There was at least one place (when node B received updated schema from
node A) where gossip was not being updated with the correct schema
even though DatabaseDescriptor had the right version. I'm pretty sure
this is what you're seeing.

Gary.


On Wed, Feb 9, 2011 at 00:08, Aaron Morton <aaron@thelastpickle.com> wrote:
> I noticed this after I upgraded one node in a 0.7 cluster of 5 to the latest
> stable 0.7 build "2011-02-08_20-41-25" (upgraded  node was jb-cass1 below).

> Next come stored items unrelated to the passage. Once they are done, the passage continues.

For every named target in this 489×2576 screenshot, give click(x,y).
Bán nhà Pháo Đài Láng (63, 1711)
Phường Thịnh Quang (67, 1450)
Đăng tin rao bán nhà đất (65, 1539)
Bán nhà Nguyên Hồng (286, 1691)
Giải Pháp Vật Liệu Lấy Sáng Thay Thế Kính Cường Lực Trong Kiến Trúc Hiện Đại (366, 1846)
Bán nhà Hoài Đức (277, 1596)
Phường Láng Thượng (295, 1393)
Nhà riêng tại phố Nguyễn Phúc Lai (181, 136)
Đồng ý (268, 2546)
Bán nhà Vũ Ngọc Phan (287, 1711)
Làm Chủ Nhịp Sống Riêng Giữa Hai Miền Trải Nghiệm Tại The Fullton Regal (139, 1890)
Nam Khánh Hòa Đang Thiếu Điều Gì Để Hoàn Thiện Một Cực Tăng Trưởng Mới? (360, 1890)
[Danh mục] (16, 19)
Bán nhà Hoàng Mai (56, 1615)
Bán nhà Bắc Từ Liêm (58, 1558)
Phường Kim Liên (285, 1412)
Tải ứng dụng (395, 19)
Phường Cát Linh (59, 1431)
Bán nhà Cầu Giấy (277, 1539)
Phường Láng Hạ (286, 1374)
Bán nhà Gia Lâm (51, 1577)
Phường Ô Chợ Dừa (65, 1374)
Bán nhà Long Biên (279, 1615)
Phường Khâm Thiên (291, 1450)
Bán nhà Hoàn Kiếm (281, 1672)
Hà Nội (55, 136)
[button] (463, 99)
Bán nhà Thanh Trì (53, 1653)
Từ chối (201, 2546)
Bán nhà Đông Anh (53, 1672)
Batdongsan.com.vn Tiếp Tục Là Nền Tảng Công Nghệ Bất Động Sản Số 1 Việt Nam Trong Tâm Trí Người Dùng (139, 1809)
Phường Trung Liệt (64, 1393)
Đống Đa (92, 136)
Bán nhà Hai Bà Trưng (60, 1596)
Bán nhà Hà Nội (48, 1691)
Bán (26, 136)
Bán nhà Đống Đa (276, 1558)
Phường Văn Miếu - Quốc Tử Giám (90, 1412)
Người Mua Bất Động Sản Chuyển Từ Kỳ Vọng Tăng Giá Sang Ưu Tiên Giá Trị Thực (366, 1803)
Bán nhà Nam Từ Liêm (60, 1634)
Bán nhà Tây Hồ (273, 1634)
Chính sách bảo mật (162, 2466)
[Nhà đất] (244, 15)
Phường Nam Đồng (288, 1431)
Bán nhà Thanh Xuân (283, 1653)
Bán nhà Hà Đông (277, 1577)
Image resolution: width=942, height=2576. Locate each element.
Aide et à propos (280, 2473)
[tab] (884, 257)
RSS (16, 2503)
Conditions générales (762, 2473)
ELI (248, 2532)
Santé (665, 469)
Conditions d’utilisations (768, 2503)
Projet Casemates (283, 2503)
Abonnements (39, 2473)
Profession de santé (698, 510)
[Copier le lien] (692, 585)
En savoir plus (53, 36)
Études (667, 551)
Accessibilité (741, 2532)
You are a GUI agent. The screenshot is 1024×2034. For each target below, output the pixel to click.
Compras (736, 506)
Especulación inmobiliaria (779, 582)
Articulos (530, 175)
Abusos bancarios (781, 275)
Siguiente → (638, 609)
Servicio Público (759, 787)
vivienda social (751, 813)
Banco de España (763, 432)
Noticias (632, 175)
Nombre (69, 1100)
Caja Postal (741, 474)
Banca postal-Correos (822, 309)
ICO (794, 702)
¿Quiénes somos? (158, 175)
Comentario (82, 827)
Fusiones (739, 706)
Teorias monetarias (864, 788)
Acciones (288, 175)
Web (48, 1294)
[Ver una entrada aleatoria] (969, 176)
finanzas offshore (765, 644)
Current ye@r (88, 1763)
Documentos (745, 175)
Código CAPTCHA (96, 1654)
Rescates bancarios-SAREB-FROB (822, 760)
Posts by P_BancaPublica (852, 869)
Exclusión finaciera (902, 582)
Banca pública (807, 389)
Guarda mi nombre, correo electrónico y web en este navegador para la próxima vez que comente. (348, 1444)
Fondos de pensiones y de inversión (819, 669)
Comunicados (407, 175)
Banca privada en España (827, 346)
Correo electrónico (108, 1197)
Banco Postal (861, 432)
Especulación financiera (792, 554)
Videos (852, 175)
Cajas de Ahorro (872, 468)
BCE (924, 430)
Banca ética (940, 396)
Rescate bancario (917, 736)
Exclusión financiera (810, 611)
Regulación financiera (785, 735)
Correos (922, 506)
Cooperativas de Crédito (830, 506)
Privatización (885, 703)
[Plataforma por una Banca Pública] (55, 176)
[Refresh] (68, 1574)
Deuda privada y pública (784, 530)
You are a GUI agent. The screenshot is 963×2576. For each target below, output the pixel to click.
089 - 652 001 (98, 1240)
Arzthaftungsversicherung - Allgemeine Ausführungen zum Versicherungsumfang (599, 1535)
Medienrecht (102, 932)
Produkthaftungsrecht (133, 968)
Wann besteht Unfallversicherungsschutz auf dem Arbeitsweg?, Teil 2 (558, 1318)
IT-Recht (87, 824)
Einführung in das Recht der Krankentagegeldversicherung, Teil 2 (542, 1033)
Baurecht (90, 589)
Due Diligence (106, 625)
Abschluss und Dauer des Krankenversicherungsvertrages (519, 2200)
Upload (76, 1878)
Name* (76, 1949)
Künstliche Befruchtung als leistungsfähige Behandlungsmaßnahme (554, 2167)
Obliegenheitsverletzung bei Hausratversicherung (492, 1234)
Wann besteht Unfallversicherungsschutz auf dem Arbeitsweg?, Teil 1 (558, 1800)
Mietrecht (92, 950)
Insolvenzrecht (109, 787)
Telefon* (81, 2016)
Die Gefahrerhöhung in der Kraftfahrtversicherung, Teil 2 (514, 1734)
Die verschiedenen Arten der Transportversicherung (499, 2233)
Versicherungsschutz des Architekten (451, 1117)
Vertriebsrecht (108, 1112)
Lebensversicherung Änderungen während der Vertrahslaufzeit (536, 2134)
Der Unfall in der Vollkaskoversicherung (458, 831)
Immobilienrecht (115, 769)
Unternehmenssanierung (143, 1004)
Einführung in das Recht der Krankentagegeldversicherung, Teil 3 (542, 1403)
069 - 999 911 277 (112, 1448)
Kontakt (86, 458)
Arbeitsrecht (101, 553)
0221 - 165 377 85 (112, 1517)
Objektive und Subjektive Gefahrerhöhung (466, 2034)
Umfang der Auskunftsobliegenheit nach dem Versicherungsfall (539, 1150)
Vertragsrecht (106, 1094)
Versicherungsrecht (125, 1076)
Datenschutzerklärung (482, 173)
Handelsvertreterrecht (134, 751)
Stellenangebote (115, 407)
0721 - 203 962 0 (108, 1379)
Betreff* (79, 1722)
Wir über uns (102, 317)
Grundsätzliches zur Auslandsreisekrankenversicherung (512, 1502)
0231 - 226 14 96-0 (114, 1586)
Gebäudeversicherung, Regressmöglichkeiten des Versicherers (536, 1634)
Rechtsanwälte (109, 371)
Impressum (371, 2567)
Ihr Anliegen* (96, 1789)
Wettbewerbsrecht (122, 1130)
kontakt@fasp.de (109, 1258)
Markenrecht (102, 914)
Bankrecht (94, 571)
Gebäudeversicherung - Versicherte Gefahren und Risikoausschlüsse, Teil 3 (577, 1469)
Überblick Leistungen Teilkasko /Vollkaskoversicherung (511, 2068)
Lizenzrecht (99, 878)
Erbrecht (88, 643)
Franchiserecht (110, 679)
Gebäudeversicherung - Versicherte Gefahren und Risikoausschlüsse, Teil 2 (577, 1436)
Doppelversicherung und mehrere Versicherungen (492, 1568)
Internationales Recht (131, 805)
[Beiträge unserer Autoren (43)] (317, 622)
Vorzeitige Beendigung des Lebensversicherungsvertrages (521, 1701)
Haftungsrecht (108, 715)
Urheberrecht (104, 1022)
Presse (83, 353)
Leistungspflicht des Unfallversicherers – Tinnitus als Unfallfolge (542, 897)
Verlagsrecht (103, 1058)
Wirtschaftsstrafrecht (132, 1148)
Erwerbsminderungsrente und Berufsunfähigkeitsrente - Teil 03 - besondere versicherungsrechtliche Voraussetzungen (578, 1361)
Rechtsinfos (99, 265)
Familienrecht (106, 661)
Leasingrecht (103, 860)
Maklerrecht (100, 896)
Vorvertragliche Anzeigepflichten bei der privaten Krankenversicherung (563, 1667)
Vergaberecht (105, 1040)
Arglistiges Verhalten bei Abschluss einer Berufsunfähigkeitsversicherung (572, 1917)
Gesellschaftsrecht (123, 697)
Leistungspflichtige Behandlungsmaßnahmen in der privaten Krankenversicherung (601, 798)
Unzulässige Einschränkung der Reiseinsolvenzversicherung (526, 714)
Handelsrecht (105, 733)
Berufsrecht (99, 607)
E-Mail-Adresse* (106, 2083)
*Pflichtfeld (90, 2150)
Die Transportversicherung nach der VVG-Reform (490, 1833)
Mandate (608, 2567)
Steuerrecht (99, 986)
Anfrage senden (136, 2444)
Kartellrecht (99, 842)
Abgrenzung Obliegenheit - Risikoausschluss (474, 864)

> This is a long email, you can jump to the end and help me out by checking
> something on your  07 cluster.
> This is the value from o.a.c.gms.FailureDetector.AllEndpointStates on
> jb-cass05 9114.67)
> /192.168.114.63   X3:2011-02-08_20-41-25
> SCHEMA:2f555eb0-3332-11e0-9e8d-c4f8bbf76455   LOAD:2.84182972E8
> STATUS:NORMAL,0
> /192.168.114.64   SCHEMA:2f555eb0-3332-11e0-9e8d-c4f8bbf76455
> LOAD:2.84354156E8   STATUS:NORMAL,34028236692093846346337460743176821145
> /192.168.114.66   SCHEMA:075cbd1f-3316-11e0-9e8d-c4f8bbf76455
> LOAD:2.59171601E8   STATUS:NORMAL,102084710076281539039012382229530463435
> /192.168.114.65   SCHEMA:075cbd1f-3316-11e0-9e8d-c4f8bbf76455
> LOAD:2.70907168E8   STATUS:NORMAL,68056473384187692692674921486353642290
> jb08.wetafx.co.nz/192.168.114.67
> SCHEMA:075cbd1f-3316-11e0-9e8d-c4f8bbf76455   LOAD:1.155260665E9
> STATUS:NORMAL,136112946768375385385349842972707284580
> Notice the schema for nodes 63 and 64 starts with 2f55 and for 65, 66 and 67
> it starts with 075.
> This is the output from pycassa calling describe_versions when connected to
> both the 63 (jb-cass1) and 67 (jb-cass5) nodes
> In [34]: sys.describe_schema_versions()
> Out[34]:
> {'2f555eb0-3332-11e0-9e8d-c4f8bbf76455': ['192.168.114.63',
>                                           '192.168.114.64',
>                                           '192.168.114.65',
>                                           '192.168.114.66',
>                                           '192.168.114.67']}
> It's reporting all nodes on the 2f55 schema. The SchemaCheckVerbHandler is
> getting the value from DatabaseDescriptor. FailureDetector MBean is getting
> them from Gossiper.endpointStateMap . Requests are working though, so the
> CFid's must be matching up.
> Commit https://github.com/apache/cassandra/commit/ecbd71f6b4bb004d26e585ca8a7e642436a5c1a4 added
> code to the 0.7 branch in the HintedHandOffManager to check the schema
> versions of nodes it has hints for. This is now failing on the new node as
> follows...
> ERROR [HintedHandoff:1] 2011-02-09 16:11:23,559 AbstractCassandraDaemon.java
> (line
> org.apache.cassandra.service.AbstractCassandraDaemon$1.uncaughtException(AbstractCassandraDaemon.java:114))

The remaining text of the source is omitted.